Closing Push for our Fall Survey
Our response window has been extended to Oct. 22!
The Unite Summit Bargaining Team will meet at the end of the month. If you have not yet done so, please fill out our fall survey at: tinyurl.com/USFallSurvey. We have extended the response window to Oct. 22 to give us a chance to gather as much input as possible before our meeting.
Your responses will inform our work as we move into bargaining our first contract, so please take a few minutes to give us your thoughts.
Welcoming a New Member of the Bargaining Team
We are excited to announce that veteran math teacher Doug Wills is joining our Bargaining Team as the elected representative from Tahoma!
Here are the current elected members of our Bargaining Team:
Denali HS: Liz Grewal, Science
Denali MS: Amber Steele, Electives (Drama)
Everest: Evan Anderson, Science
Expeditions: Liz DeOrnellas, Journalism and Creative Writing
K2 HS: Brendan Boland, English
K2 MS: Haley Ralph (Holt), History
Rainier: Isela Mosqueira, Spanish
Summit Prep: Dan McClure, Science
Tahoma: Doug Wills, Math
News from the Summit Board Meeting
The Summit Public Schools Board of Directors met on Oct. 10 from 12 p.m. to 4 p.m. You can find the agenda and the materials packet here; official minutes are not yet posted.
A few points of interest from the meeting:
Our CEO and Superintendent are focused on improving both attendance and enrollment at our campuses. They singled out K2 and Denali as campuses where they’d like to help lead on student recruitment.

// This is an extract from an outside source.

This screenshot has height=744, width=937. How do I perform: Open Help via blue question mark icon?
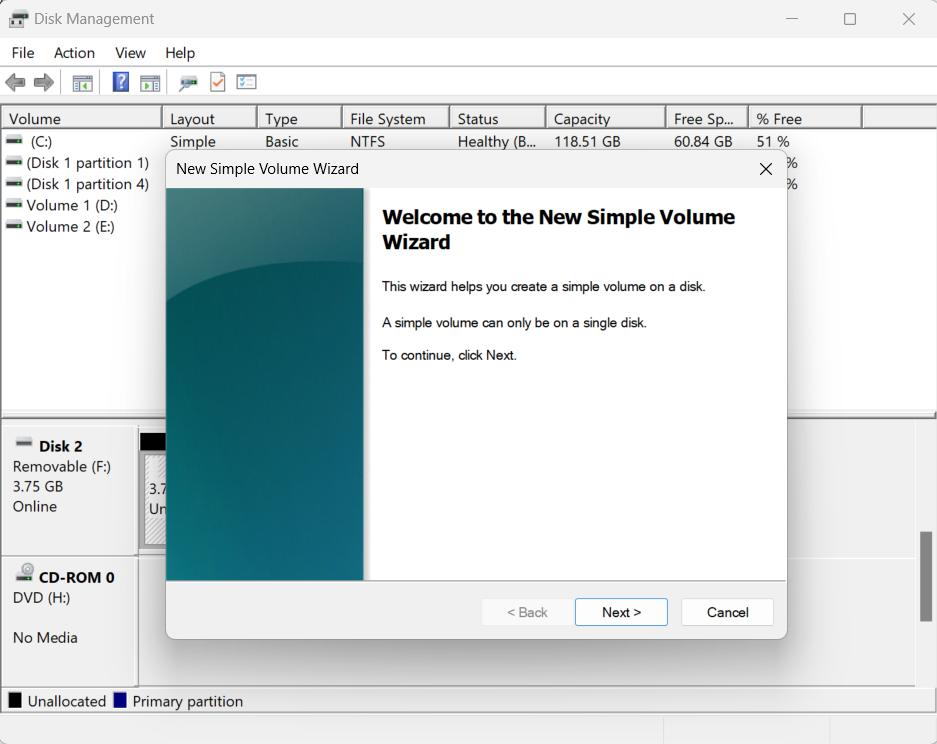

As part of the Superintendent’s push toward our organization’s excellence goals, SPS has set a few goals that are more aggressive than the benchmarks that TLP has set for other Summit Learning campuses. Two examples:
- SPS aims to have 60 percent of students setting goals in every content area every week.
- SPS aims to have 100 percent of students receive checkpoint feedback within 48 hours. TLP sets its benchmark for timely feedback at two weeks. SPS teachers are already at 100 percent on this goal under the two-week benchmark. When questioned by board members regarding the amount of teacher time it takes to give feedback and the utility of optimizing the percent of students who receive feedback within 48 hours vs. setting aside time for longer check-ins with specific students, our superintendent argued that the 48-hour benchmark is necessary to prevent students from falling behind.
The meeting closed with a review of the Marshall Street Initiative, Summit’s focus on extending the work of SPS into the larger education community. The initiative currently includes the following programs:
- Teacher Residency, led by Pam Lamcke
- School Leader Certification, led by Greg Ponikvar
- Prepared Parents, led by Mira Browne
- Networked Continuous Improvement, led by Kyle Moyer
- Postsecondary Pathways, led by Amy Sandoz
The end of the meeting packet (starting on pg. 48) provides Adam Carter’s presentation on the current state of those initiatives.
While we believe these wider initiatives have the potential to have an impact, Unite Summit aims to refocus attention, energy, and resources on the day-to-day needs of our students and our campuses. As mentioned at the start of this newsletter, our Bargaining Team is working to gather teacher input on your highest priorities, so please give us your perspective at tinyurl.com/USFallSurvey if you have not yet!
If you’d like more context on the meeting notes listed above, which were provided by the Unite Summit representative who was able to attend the board meeting, please contact us at firstname.lastname@example.org. Official minutes, when finalized, will be posted by the board on their website.
We believe that is important that all stakeholders have a chance to fully participate in the governance of our school organization, and we also know that many teachers, parents, and students who wanted to attend the Board Meeting were unable to attend because the meeting time conflicted with both school and work hours.
We hope Summit Public Schools and its board will consider that such scheduling, and the fact that board meetings happen only four times a year, makes it difficult for all voices to be heard and for all stakeholders to feel they are a valued part of the decision-making process at our organization.